Distribution of Fatty Change in the Liver

  • Fatty change in the liver tends to be throughout the whole lobule.
  • Occasionally there is a preferential localisation - this may give some clue as to the inciting cause.
    • E.g. in chronic venous congestion
      • Due to a failing heart (a cause of anoxia).
      • Blood pools in the centrilobular area (due to ineffective blood flow back to the heart), as well as fatty change being induced.
        • Gives a striking gross appearance - areas of yellow interspersed with red.
          • Described as a 'nutmeg' liver.
      • When found post-mortem examination, indicated the heart should be examined for the cause.
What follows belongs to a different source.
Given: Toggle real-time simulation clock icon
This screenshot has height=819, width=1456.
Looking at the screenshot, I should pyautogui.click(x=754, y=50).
Significance of fatty change

  • Fatty change is reversible, provided that the underlying cause is brought under control.
  • Necrosis
    • From the distribution of fat in a cell, it may be difficult to decide whether the fatty change is due to a toxic or metabolic defect.
      • In toxic effects, the fatty change can be considered as a more serious form of cellular swelling.
        • There may be evidence of necrosis.
      • If a metabolic defect is prolonged, cellular function may be impaired by the substantial amount of fat.
        • Necrosis may also result in this instance.
  • Wallerian Degeneration
    • A special form of fatty change in the nervous system.
    • Damage to myelinated nerves results in the degeneration of the myelin that ensheaths them.
  • Extracellular accumulation of lipids
    • Necrosis of cells containing lipid may release lipid into the extracellular space.
      • Haemorrhage or tissue damage may result in cholesterol being released from cells or pooled from lipoproteins in crystalline form (cholesterol clefts).